Well, well, looks like I need a car to get home for Thanksgiving. I know, I'll go to Enterprise Rentals! They pick me up!
(ring ring)
Hi, Enterprise? Yes, I need a car for 4pm! Yes, I have all that. Okay, pick me up at 3:30! Sweet! Thanks, Enterprise! You're the best-est!

(vroom vroom 20 minute ride to the store, courtesy of Enterprise)

Me:
Hey, thanks for the ride.
Enterprise: Anytime. So, everything looks in order since you filled out your information on-line.
Me: Yep.
Enterprise: Okay, all we need is a driver's license and a credit card.

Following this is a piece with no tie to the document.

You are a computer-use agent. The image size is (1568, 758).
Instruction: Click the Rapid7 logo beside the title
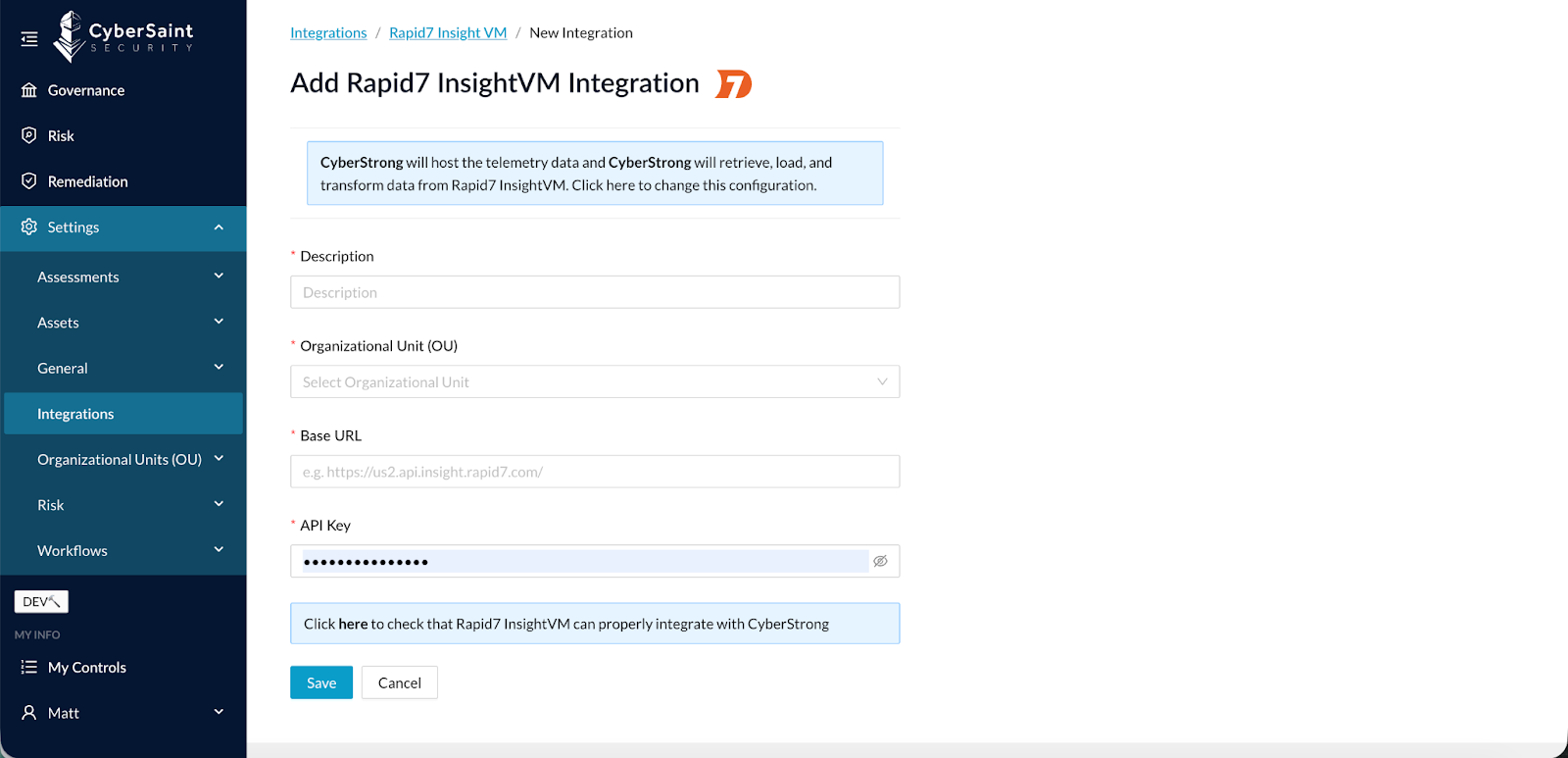tap(734, 84)
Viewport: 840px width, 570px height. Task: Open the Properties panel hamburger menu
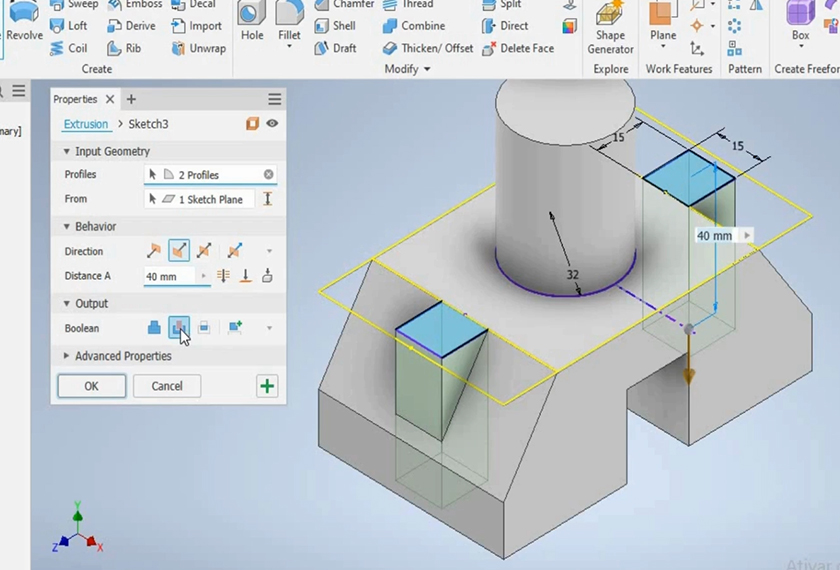pyautogui.click(x=274, y=99)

Me: Awesome, here you are.
(clicky clicky on the keyboard)
Enterprise: Uh…
Me: Oh, what ever is the matter?
Enterprise: This is a check card. We need a credit card.

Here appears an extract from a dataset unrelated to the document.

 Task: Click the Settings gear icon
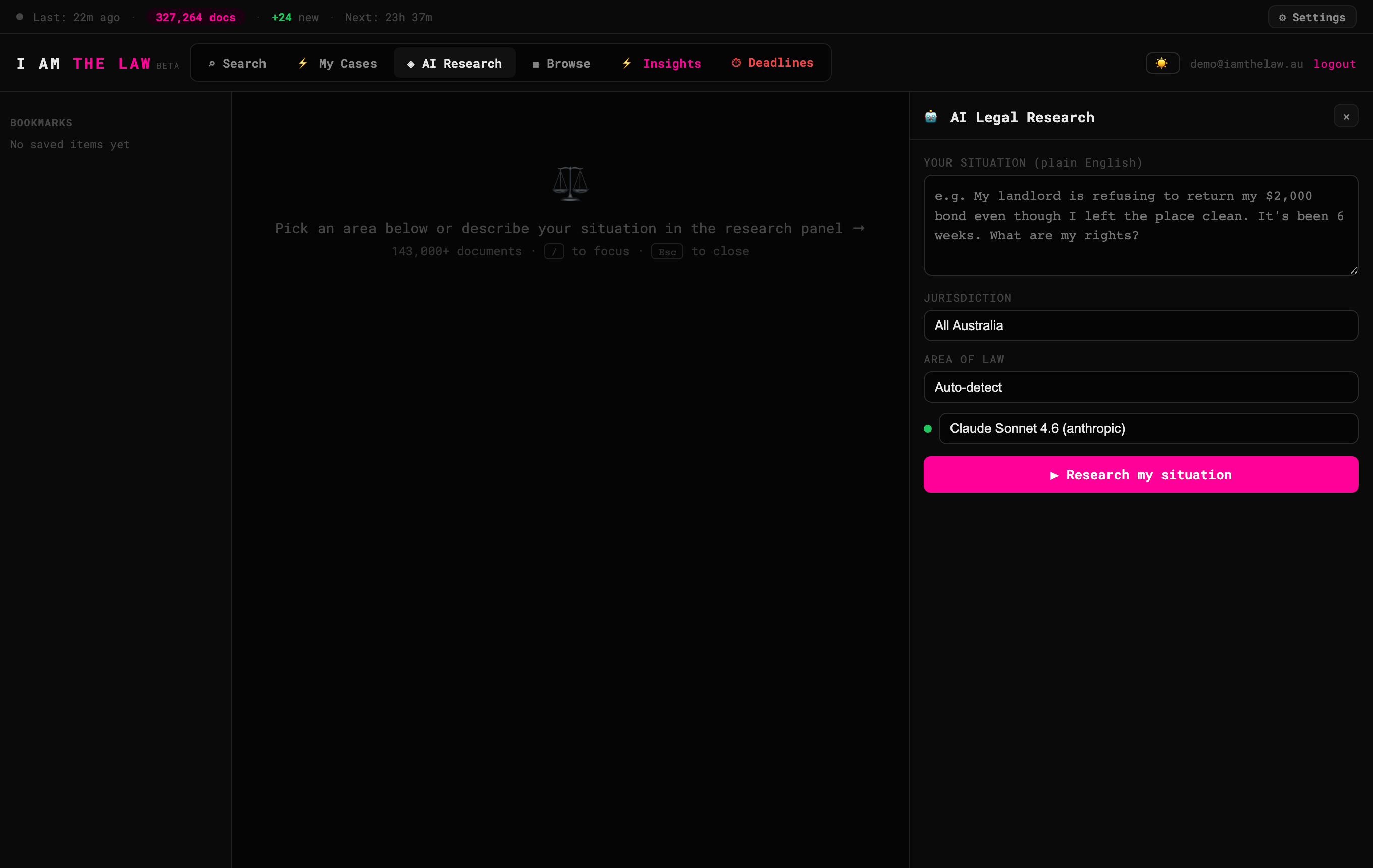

Me: Huh? It's the same thing.
Enterprise: No, it's not. This withdraws cash from an account–
Me: Duh. That's why I put cash in it. To take it out later.

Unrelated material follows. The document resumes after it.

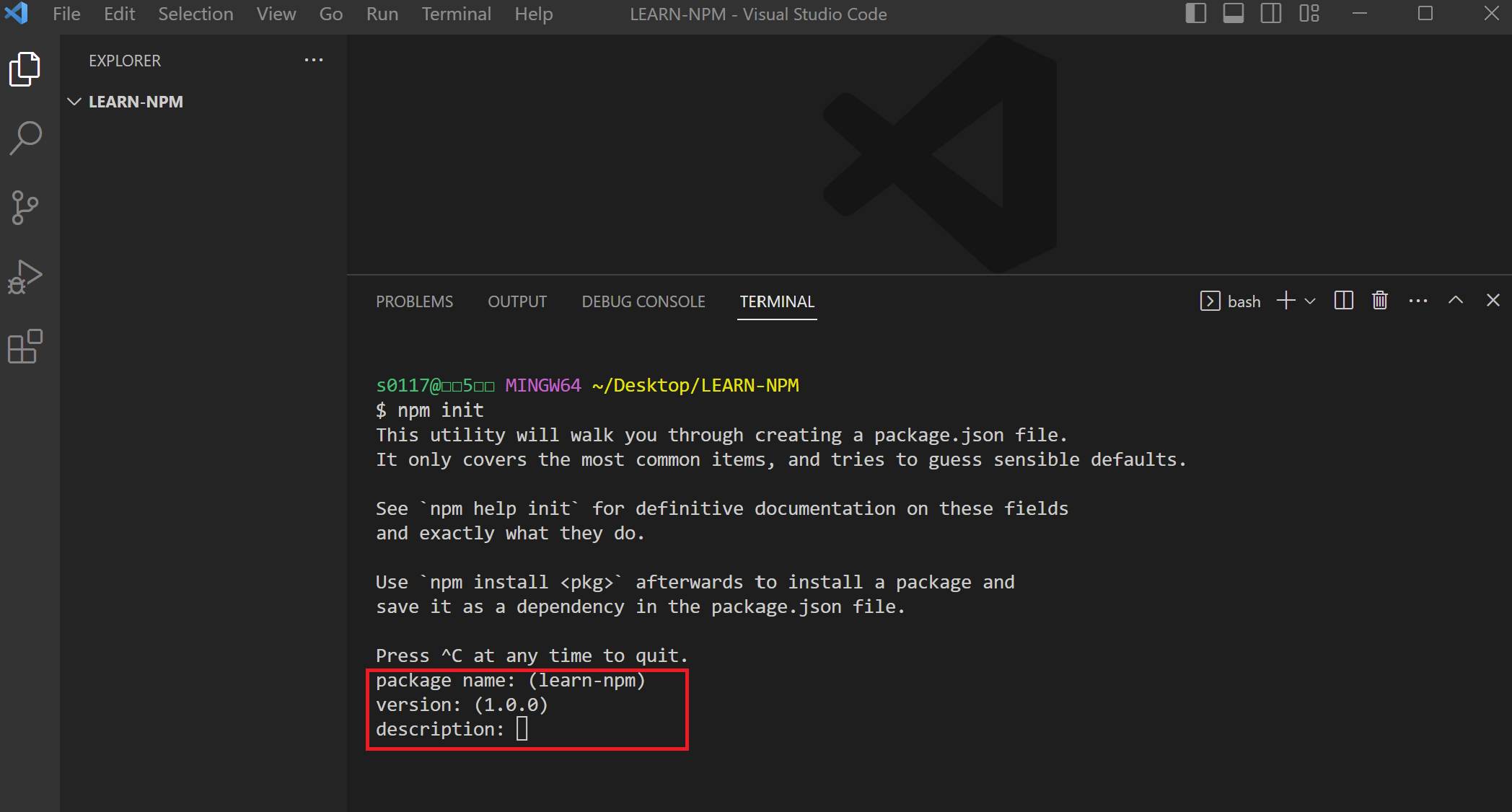The height and width of the screenshot is (812, 1512).
Task: Open the Extensions view
Action: 25,347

Enterprise: But we need a credit card. Because we need proof of a credit history.
Me: I don't have a credit card–credit cards are machinations of evil that make identity thieves wet their pants.
Enterprise: I can't rent you a car without a credit card under your name.
Me: But, but…
Enterprise: Company policy. Unless, of course…
Me: Yes???
Enterprise: Do you happen to have a $150 cash for a deposit, plus the cost of the rental, plus a copy of your phone and electric bills with your house address, plus a sample of your DNA, all under your name?
Me: I'm a poor, unlucky, college student that had to have you pick me up to even arrange this meeting. Of course I don't–well, maybe the DNA, but I'd need to give you my underwear.
Enterprise: Then I can't rent you a car.
Me: I'm calling my mommy! Whaaa!
Enterprise: There's nothing I can do.
Me: Oh, puuul-leeeze lemme' have a car! They're locking the dorms and if I'm not out before then, the zombies in the basement will rise up and devour my brains!
Enterprise: Well, since I'm in the giving mood, I'll give you a ride back to campus. That should make up for things.
Me: I don't see how that makes up for you not giving me a car, but I'll take it.

(vroom vroom 20 minute ride back to campus, courtesy of Enterprise)

Enterprise: Sorry things didn't work out.
Me: I hate you.
Enterprise: Yeah, well, get a credit card.
Me: Eat a dick. The zombies have won.